Writing feels so cathartic. It’s has a gentle presence. Not like the clack, clack, clack, clack…ping of the old typewriter. Or the tap, tap, tap, scroll of an iPad screen being finger prodded. It has it’s own tune. Depending on the nib and paper used. Probably why handmade papers are so aesthetically and aurally pleasing. The side of your hand brushing over the paper, left to right, as you sweep words onto the page. Even wallpaper scraps produce sounds too. The nib creating words of their own. Depending on which letters they write. The ‘Diddly-Dee, Diddly-Dee’ of a double ‘ee’. The Whum-Whum-Schweep of a dull straight line to circle to end flourish of the letter ‘g’. Do musicians hear tunes in everyday things? Our washing machine, in it’s slow spin cycle, sings ‘Jeremy, Jeremy, Jeremy’ over and over. 
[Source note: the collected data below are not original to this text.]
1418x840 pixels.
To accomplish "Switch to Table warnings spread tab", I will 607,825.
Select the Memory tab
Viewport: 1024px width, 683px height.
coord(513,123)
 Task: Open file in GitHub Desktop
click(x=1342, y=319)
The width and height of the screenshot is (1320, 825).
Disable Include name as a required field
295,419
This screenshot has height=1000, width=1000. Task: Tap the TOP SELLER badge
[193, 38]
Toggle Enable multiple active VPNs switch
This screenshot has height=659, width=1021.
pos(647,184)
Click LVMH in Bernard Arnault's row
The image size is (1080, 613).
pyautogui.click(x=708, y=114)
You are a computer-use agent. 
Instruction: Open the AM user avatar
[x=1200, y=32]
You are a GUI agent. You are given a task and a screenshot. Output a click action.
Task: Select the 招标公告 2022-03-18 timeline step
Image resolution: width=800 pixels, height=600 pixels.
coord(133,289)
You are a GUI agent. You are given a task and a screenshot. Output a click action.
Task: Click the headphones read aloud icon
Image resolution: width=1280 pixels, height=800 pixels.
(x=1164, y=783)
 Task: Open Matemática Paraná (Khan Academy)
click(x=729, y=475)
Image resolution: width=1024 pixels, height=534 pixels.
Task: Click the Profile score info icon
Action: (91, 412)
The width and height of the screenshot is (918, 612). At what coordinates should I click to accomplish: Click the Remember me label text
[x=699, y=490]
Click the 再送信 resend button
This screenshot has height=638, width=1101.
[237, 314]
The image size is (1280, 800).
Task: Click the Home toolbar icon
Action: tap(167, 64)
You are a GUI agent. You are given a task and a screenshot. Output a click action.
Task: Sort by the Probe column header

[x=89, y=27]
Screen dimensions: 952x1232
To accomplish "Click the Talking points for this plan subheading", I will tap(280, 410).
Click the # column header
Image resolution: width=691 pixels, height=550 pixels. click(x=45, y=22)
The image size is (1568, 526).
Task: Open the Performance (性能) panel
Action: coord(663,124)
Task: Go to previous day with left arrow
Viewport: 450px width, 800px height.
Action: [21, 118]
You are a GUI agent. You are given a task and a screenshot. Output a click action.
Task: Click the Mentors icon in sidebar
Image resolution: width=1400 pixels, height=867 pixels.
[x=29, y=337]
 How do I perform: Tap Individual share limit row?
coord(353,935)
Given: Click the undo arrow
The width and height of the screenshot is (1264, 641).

Please tap on above images to enlarge.

Above? The images are a mix of tranquility, hush, melodious and cacophony of sound. Either from a photographic memory bringing back nightfall hush amongst the dunes. The lap of water within the sound of gentle breeze on a lakeside. The thunder of a waterfall against ragged rock. The actual activity of putting pen on paper and writing a singular word or full sentence creatively writes out your own scratch tune. Unlike the photographic examples of non-word noises from places and objects bringing musical sounds. This analogy is simply how your musical mind works and develops small catalogues of information over a day.

One dip of nib into the ink produces so much word and imagery energy. .

Recently , my birthday was a busy day of activities. From waking up to falling asleep you are consistently experiencing small tuneful sound events. Not brash straight up noise but notes within noise. The rasping rip of opening a few cards or paper on presents; answering different device alarms on phone/FaceTime/text/iPad calls from family and friends; chopping, slicing and clattering sounds when organising food preparations and other needs for a local trip in the VeeDub; sitting in amongst the dripping sounds of drizzle rain with family and friends; windscreen wiper repetitive drum rhythm tune when going home; and ongoing phone calls, texts, Facebook messages, FaceTime conversations of sighs, laughter, low frequencies, high frequencies and breathing; your new iPad keyboard ‘lets you know your tapping’ sound that you hunt instructions for in how to silence your keyboard’s click, click, click.  

Actually, why is there an ‘I need to know I’m typing by giving me a tapping sound’ option capability on a keypad? On top of your own finger tapping screen noise. So decide to pick up the MS pen and write on paper. Nicer to have this…….Type of Non-Silence! The pleasant gentle thrum of nib on paper is one which is most welcome.